§ **PROBLEM TO SOLVE**
Translate this sentence from the passage about Else Hansen below into Spanish: "It is not known exactly when and how Hansen became the lover of the king."

§ **EXCERPT TO READ**

Else Hansen (Cathrine Marie Mahs Hansen) also called de Hansen (1720 – 4 September 1784), was the royal mistress of king Frederick V of Denmark. She was his most famous mistress and known in history as Madam Hansen, and was, alongside Charlotte Amalie Winge, one of only two women known to have been long term lovers of the king.

==Life==

The background of Else Hansen is not known. Tradition has claimed her to be the sister of Frederick's chamber servant Henrik Vilhelm Tillisch, who in 1743 reportedly smuggled in his sister to the king at night, but modern research does not support them being one and the same person.

===Royal mistress===
It is not known exactly when and how Hansen became the lover of the king. Frederick V was known for his debauched life style. According to Dorothea Biehl, the king was known to participate in orgies or 'Bacchus parties', in which he drank alcohol with his male friends while watching female prostitutes who stripped naked and danced, after which the king would sometime beat them with his stick and whip them after having been intoxicated by alcohol. These women were financially compensated, but none of them seem to have had the status of a long term mistress, and nor did any of the noblewomen and maids-of-honor, who according to rumours where offered to the king by their families in hope of advantage but were simply married off to other men as soon as they became pregnant. The relationship between the king and Else Hansen was therefore uncommon.

§ **RECORDED DATA**
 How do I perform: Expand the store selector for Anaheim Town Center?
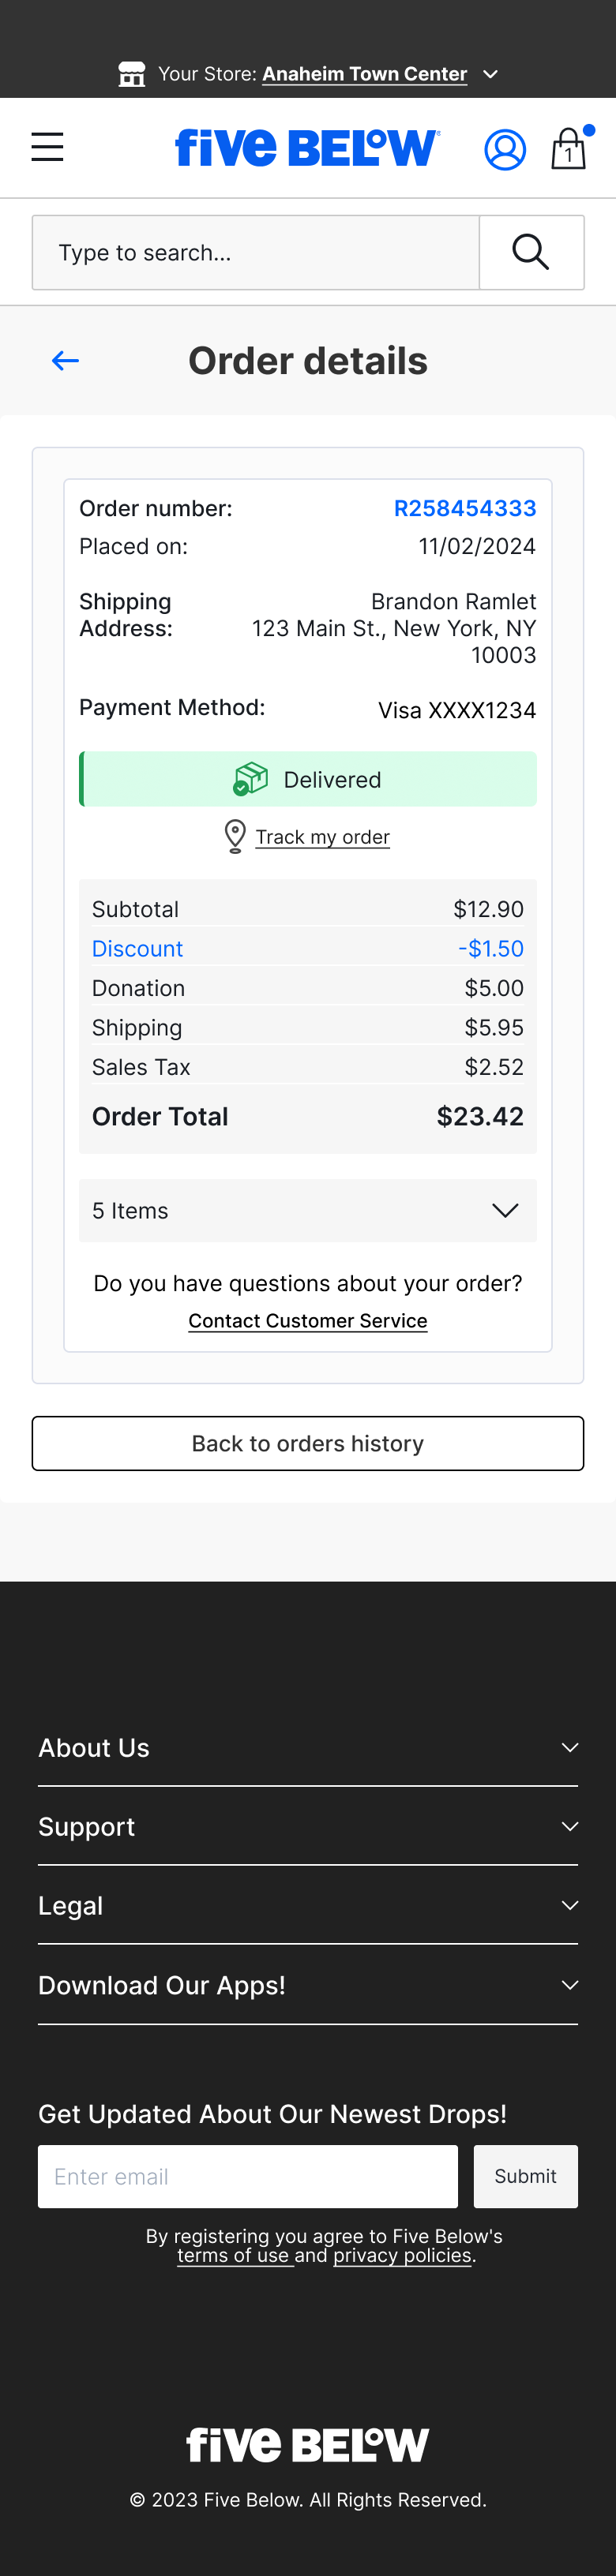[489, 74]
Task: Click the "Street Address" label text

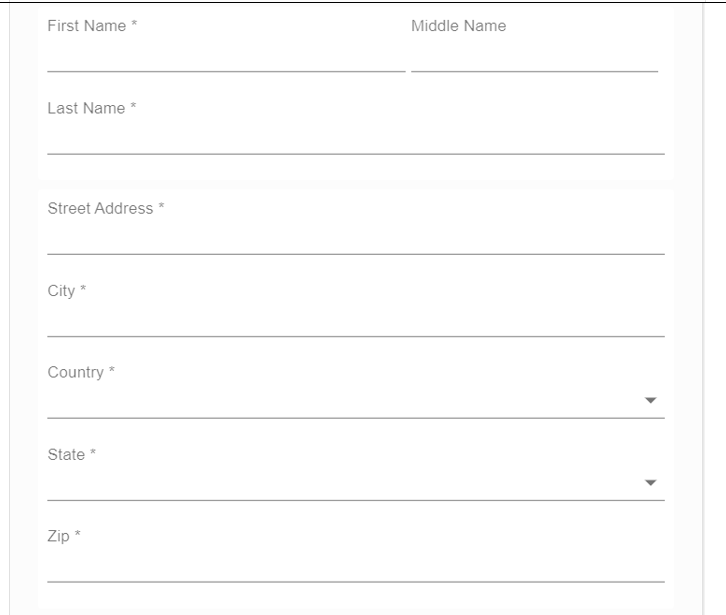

§ **SOLUTION TO THIS EXERCISE**
No se sabe exactamente cuándo ni cómo Hansen se convirtió en la amante del rey.